Im Sommer gibt es Gastbeiträge bei Mama notes. Ich habe Leser*innen und Bloger*nnen um ihre Textbeiträge gebeten und freue mich auf die Vielseitigkeit an Erlebnissen und Gedanken, die da kommen werden.
Den Anfang macht Nicole. Atmet noch einmal tief durch, denn Nicole hat ein schweres und trauriges Thema im Gepäck. Nicole erzählt von einem Schicksalsschlag, denn sie hat vor einem Jahr ihren Mann und Vater ihrer Tochter gehen lassen müssen.
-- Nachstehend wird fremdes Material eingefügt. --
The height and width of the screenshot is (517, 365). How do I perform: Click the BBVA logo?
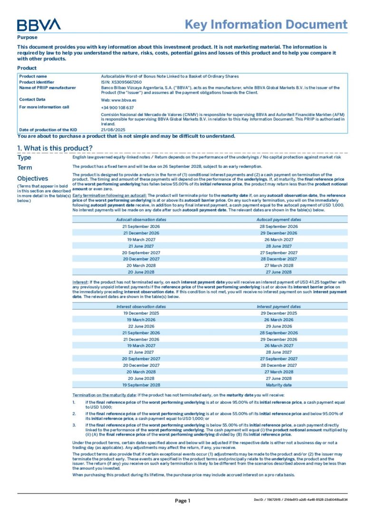point(39,25)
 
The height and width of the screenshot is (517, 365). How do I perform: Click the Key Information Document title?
point(266,25)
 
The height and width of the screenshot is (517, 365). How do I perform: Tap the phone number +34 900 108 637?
point(117,107)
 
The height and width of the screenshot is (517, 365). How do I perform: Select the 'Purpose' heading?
point(27,38)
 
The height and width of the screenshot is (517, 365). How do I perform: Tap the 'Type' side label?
point(24,157)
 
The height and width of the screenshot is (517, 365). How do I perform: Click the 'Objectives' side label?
point(32,178)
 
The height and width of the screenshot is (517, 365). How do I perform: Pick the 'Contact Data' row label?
point(32,99)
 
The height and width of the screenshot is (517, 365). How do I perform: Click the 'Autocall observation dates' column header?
point(141,220)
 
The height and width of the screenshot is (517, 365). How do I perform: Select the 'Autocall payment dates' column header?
point(279,220)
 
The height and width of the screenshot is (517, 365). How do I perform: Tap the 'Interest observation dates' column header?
point(141,307)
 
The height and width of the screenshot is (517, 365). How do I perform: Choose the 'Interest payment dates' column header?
point(279,307)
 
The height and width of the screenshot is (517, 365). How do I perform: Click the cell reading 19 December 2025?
point(141,313)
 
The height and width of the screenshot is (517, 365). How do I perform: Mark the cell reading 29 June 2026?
point(279,326)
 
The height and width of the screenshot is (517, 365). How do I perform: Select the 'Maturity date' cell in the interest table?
point(279,385)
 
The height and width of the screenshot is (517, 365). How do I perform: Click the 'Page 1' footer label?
point(182,500)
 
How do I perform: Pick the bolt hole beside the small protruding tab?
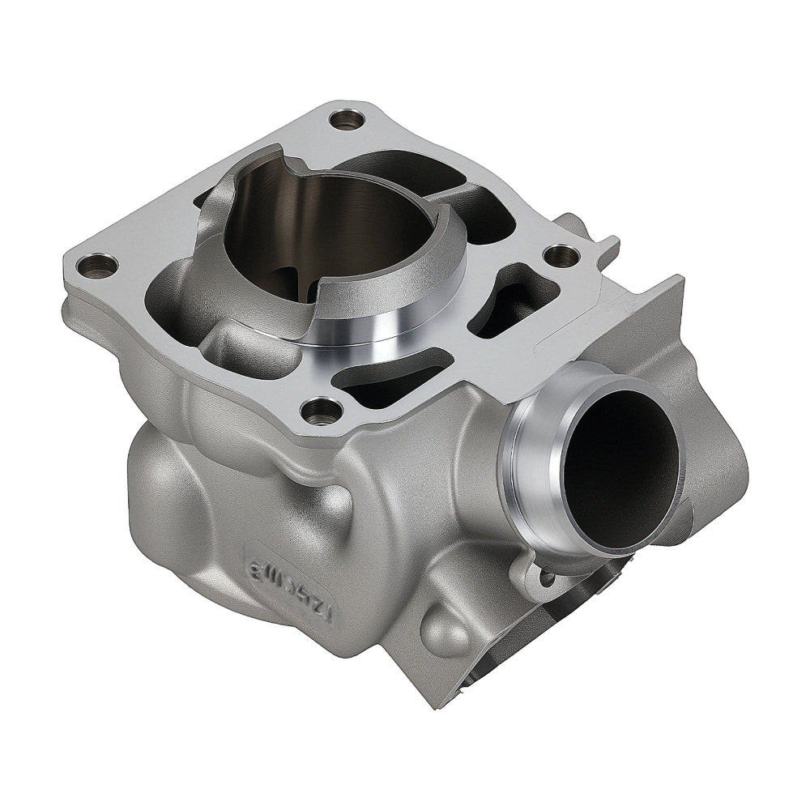pyautogui.click(x=561, y=255)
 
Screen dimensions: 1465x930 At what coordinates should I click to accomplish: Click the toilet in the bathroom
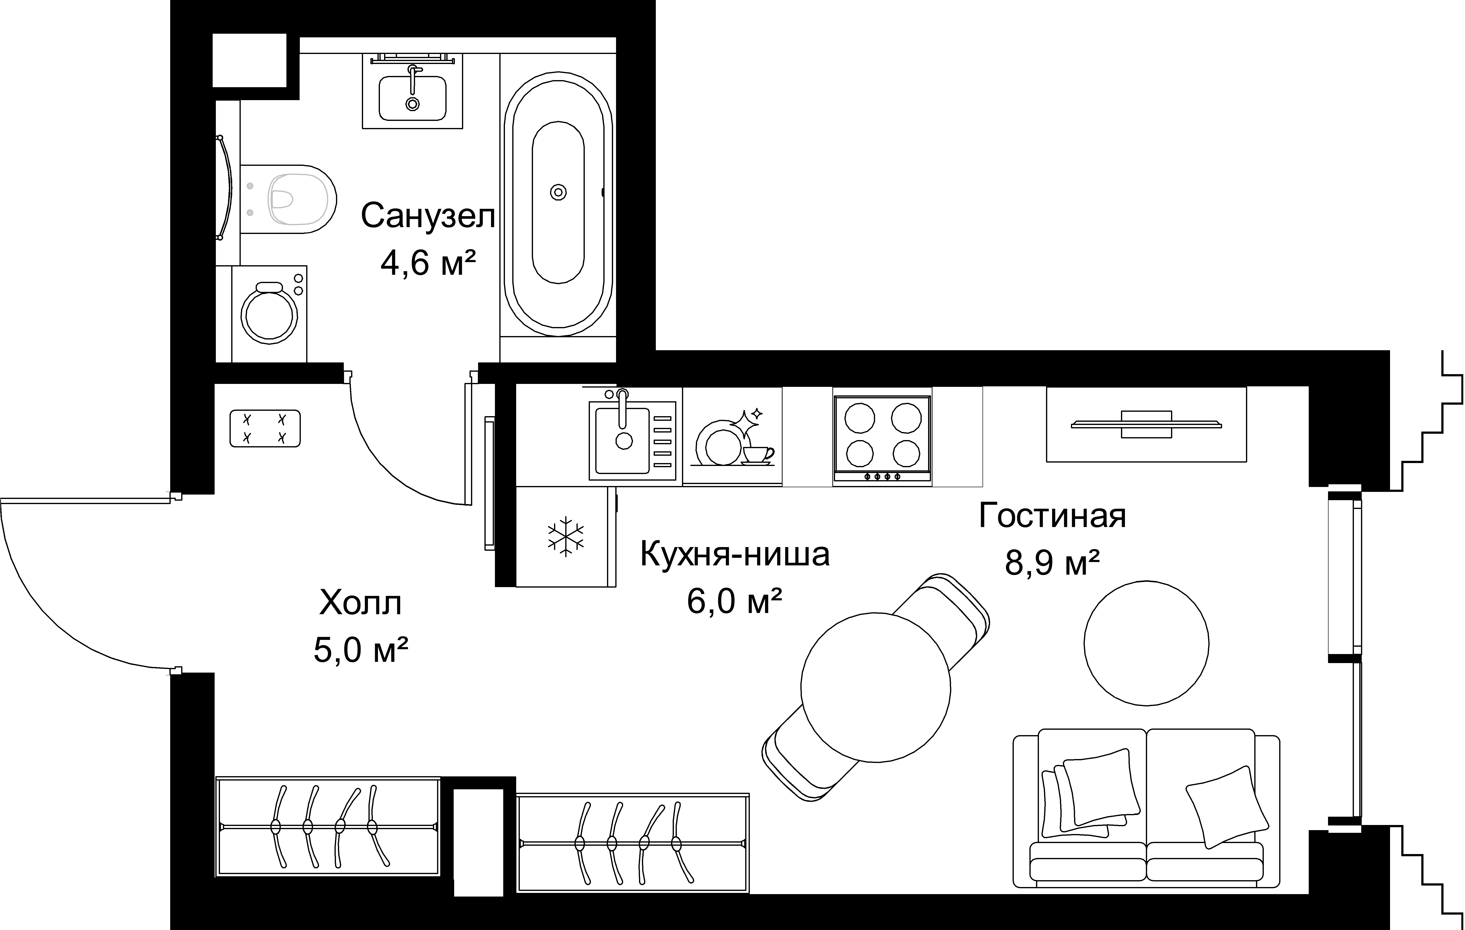[288, 199]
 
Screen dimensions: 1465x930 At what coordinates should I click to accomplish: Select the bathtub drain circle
[558, 192]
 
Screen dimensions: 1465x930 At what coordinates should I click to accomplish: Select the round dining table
[876, 687]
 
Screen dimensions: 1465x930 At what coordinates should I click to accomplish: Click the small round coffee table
[1146, 643]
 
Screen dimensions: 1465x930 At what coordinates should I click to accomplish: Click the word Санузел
[428, 216]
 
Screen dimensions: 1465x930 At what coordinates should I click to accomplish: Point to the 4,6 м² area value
[428, 263]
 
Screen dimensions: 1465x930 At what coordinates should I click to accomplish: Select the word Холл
[361, 603]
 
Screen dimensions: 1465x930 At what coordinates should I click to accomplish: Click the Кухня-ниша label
[735, 554]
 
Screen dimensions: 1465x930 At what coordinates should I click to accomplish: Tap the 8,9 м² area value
[1053, 562]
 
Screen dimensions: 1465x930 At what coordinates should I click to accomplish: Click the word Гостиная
[1053, 516]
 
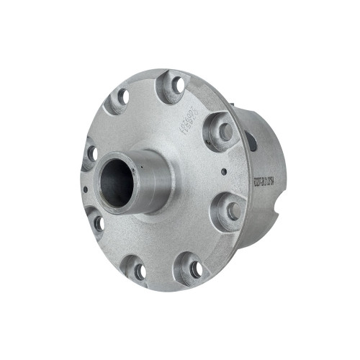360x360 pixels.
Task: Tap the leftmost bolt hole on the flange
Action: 91,153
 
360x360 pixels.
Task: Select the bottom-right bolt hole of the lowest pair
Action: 196,269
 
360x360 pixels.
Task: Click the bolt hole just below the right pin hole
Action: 233,211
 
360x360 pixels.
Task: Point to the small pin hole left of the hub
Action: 86,190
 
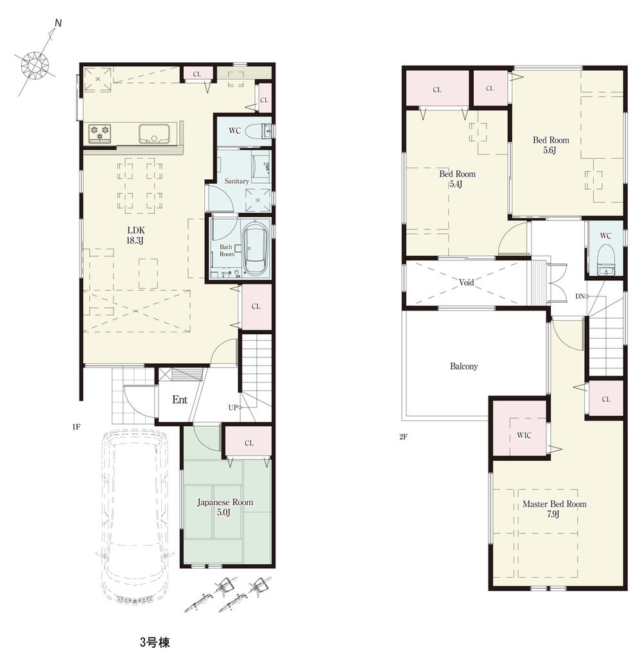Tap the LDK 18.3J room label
[135, 235]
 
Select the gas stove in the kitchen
[100, 132]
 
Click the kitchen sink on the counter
[153, 133]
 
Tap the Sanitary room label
[236, 181]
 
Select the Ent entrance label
[180, 400]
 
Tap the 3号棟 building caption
[154, 642]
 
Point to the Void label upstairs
[467, 282]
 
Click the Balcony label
[464, 366]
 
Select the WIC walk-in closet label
[524, 435]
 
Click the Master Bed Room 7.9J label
[554, 509]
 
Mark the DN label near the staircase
[580, 296]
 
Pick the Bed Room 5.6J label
[551, 145]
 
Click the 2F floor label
[403, 436]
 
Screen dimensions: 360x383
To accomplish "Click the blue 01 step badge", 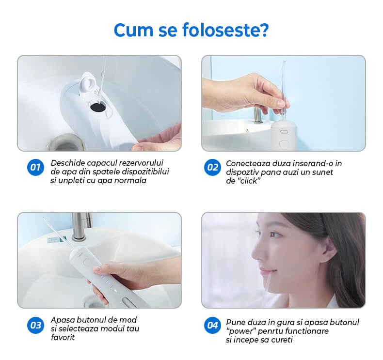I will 35,168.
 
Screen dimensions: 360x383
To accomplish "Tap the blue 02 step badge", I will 212,168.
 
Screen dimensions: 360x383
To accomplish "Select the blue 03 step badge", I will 35,325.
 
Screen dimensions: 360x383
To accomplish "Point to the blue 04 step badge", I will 212,325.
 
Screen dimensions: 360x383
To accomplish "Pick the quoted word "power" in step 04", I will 241,331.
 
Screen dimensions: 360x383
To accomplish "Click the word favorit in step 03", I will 63,337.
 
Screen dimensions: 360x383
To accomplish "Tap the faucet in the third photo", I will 80,225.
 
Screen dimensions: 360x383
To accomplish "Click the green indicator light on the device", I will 115,291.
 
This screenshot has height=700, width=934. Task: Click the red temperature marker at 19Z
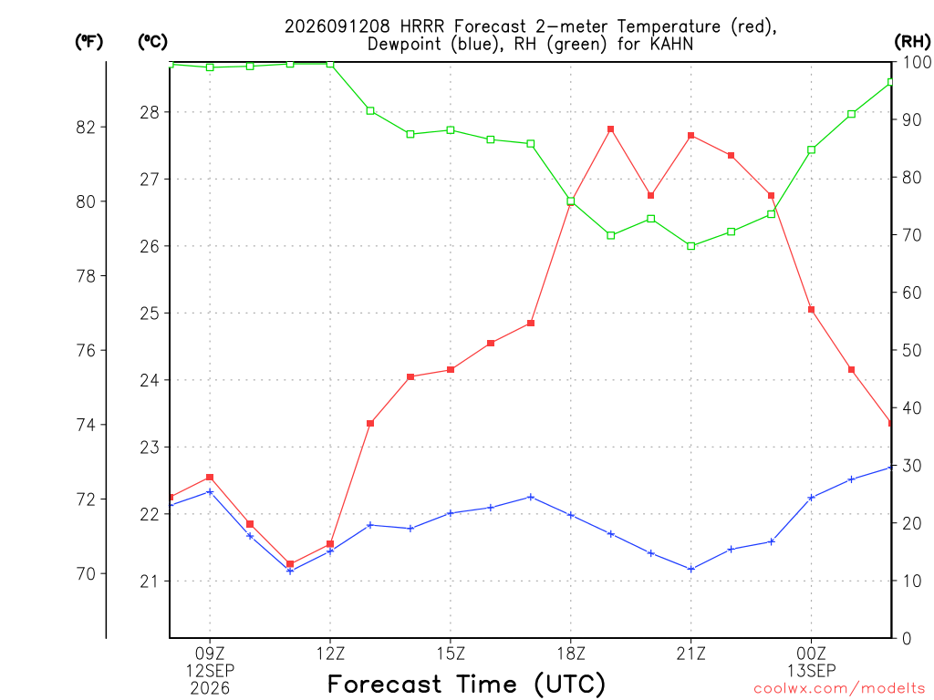point(610,129)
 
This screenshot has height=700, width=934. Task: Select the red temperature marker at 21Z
point(691,136)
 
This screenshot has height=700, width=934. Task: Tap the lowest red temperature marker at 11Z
point(290,563)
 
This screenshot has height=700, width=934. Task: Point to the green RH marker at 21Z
point(691,246)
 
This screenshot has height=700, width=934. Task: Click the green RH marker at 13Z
point(370,110)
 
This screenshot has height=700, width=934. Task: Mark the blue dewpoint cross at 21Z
point(691,569)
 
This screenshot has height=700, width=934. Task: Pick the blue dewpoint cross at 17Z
point(531,497)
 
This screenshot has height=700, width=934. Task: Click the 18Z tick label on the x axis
point(571,654)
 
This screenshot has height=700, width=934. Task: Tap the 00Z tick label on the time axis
point(811,654)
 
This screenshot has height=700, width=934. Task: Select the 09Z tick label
point(210,654)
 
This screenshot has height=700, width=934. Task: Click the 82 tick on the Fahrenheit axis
point(86,127)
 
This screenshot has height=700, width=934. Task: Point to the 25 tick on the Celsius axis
point(150,314)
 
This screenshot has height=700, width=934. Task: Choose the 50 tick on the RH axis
point(911,350)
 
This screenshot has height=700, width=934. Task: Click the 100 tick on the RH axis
point(917,62)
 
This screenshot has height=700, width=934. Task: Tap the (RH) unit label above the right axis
point(912,41)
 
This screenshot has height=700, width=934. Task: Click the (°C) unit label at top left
point(152,41)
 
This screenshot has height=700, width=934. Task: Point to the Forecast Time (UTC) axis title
point(466,684)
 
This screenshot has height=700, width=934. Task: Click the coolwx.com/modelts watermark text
point(839,689)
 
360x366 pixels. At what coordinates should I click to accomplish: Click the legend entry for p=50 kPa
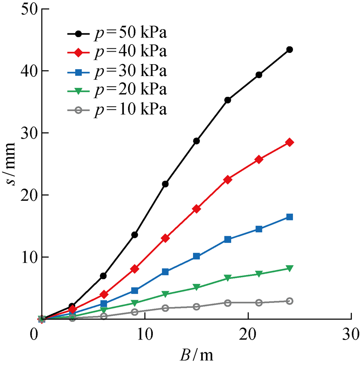(118, 33)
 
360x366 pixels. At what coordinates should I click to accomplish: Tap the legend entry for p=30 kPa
(118, 71)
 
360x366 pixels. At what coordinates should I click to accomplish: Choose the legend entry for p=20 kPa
(118, 90)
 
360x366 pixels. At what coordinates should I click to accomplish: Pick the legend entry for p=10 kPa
(118, 109)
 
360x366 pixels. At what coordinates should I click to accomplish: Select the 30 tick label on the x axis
(350, 335)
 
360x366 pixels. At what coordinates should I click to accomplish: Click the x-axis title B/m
(196, 355)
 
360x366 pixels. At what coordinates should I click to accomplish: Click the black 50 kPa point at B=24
(289, 50)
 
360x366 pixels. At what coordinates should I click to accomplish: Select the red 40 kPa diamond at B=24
(289, 142)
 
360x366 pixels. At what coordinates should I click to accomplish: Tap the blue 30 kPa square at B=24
(289, 217)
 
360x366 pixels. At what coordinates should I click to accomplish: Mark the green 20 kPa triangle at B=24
(289, 268)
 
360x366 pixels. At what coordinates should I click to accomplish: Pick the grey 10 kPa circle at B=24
(289, 301)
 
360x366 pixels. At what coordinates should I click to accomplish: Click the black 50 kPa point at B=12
(165, 184)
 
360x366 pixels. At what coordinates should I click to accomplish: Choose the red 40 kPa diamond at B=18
(228, 180)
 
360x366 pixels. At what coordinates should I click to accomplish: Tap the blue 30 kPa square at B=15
(196, 256)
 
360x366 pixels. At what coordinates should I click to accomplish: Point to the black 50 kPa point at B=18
(228, 100)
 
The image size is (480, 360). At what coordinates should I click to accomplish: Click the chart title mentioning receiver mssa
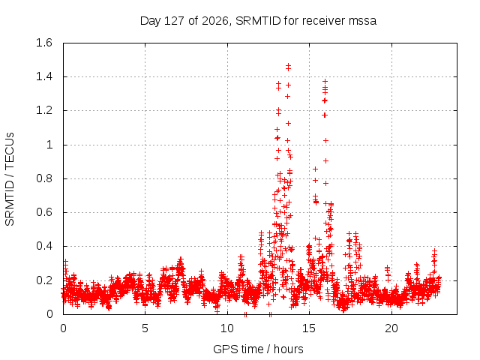tap(258, 21)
Wie es ihr damit heute geht, womit sie kämpft, täglich und immer wieder, hat sie in diesem Text veröffentlicht. Liebe Nicole, danke für Deine Offenheit, für Deine Ehrlichkeit, letztendlich auch für den sarkastischen Humor. Möge er Dich beim eigenen Schopfe aus diesem Tief herausholen. <3
Nicole stellt sich vor: Ich bin Nicole Schenderlein und stamme aus dem Ruhrpott. Ich schreibe gerne Tacheles. Zurzeit ist die Wahrheit bitter. Aber mein Foto zeigt, dass ich mich trotz Magensäure nicht wegätzen lasse. Mehr Hoffnung folgt bald auf www.green-woman.de und jetzt schon bei Facebook: www.facebook.com/LuetteLockesLandhuus.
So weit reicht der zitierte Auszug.